Ha tentato di disfarsi della droga appena ha visto arrivare una pattuglia dei carabinieri, ma il gesto non è sfuggito ai militari. È accaduto nel pomeriggio di domenica 9 agosto a Veronetta, a Verona, dove un 26enne è stato arrestato con l’accusa di detenzione di sostanze stupefacenti ai fini di spaccio.
I carabinieri erano impegnati in un servizio di controllo del territorio quando hanno notato il giovane camminare lungo un marciapiede. Alla vista dell’auto di servizio, secondo quanto ricostruito dai militari, il ragazzo si sarebbe chinato rapidamente per gettare un involucro sotto un veicolo parcheggiato.
Il comportamento ha insospettito l’equipaggio, che è intervenuto immediatamente.
Recuperate 20 dosi di eroina
I carabinieri hanno bloccato il giovane e recuperato l’involucro che aveva cercato di nascondere. All’interno, secondo gli accertamenti effettuati sul posto, erano presenti 20 dosi di eroina confezionate e termosaldate, ritenute destinate alla cessione.
Il 26enne è stato quindi accompagnato negli uffici del Comando Provinciale di via Salvo D’Acquisto per gli ulteriori accertamenti. Durante la successiva perquisizione personale, i militari hanno trovato anche 80 euro in contanti.
La somma, secondo l’ipotesi investigativa, potrebbe essere collegata all’attività di spaccio.
Era già destinatario di un divieto di dimora
Gli accertamenti sull’identità del giovane hanno fatto emergere anche un altro elemento. Il 26enne, di origine nigeriana, senza fissa dimora e già noto alle forze dell’ordine, risultava infatti destinatario di una misura cautelare che gli vietava di soggiornare nella Regione Veneto.

**COMPITO ASSEGNATO A**
Secondo l'articolo sull'arresto a Veronetta, che cosa conteneva l'involucro recuperato dai carabinieri?
**COMPITO ASSEGNATO B**
Elenca tutti i nomi propri di luogo citati nell'articolo sull'arresto a Veronetta.
**COMPITO ASSEGNATO C**
Scrivi il seguito dell'articolo sull'arresto del 26enne a Veronetta, riprendendo subito dopo l'ultima frase riportata.

**DATI FORNITI**
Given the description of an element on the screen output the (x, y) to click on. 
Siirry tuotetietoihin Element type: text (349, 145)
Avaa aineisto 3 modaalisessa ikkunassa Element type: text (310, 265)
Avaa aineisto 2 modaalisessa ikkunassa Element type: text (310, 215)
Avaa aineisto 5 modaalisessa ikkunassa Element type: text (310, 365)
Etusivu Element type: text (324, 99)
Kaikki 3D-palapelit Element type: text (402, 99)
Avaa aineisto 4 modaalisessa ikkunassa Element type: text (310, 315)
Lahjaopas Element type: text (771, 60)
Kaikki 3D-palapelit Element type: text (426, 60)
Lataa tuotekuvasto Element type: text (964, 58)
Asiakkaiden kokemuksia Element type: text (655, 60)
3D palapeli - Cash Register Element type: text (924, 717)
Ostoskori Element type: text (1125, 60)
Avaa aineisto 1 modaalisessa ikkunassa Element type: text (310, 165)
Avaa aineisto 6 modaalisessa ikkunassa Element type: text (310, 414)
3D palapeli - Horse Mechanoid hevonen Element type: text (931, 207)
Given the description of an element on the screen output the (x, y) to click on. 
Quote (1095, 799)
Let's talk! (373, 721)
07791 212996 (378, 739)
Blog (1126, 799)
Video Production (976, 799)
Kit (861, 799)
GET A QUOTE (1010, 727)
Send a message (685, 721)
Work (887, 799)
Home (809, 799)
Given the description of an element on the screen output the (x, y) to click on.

**RISULTATO ATTESO A**
Conteneva 20 dosi di eroina confezionate e termosaldate.

**RISULTATO ATTESO B**
Veronetta, Verona, via Salvo D'Acquisto, Regione Veneto

**RISULTATO ATTESO C**
Il provvedimento, emesso dall’Autorità giudiziaria di Verona, sarebbe stato quindi violato con la presenza del giovane sul territorio regionale.
La droga e il denaro sono stati posti sotto sequestro. Informata la Procura della Repubblica di Verona, i carabinieri hanno proceduto all’arresto del 26enne, ritenuto gravemente indiziato del reato di detenzione ai fini di spaccio di sostanze stupefacenti.
L’uomo è stato inizialmente trattenuto nelle camere di sicurezza del Comando, in attesa dell’udienza con rito direttissimo.
Arresto convalidato, disposto il carcere
Nella mattinata di lunedì 10 agosto, il giovane è comparso davanti al giudice del Tribunale di Verona per l’udienza di convalida.
Al termine dell’udienza, il giudice ha convalidato l’arresto e disposto la custodia cautelare in carcere.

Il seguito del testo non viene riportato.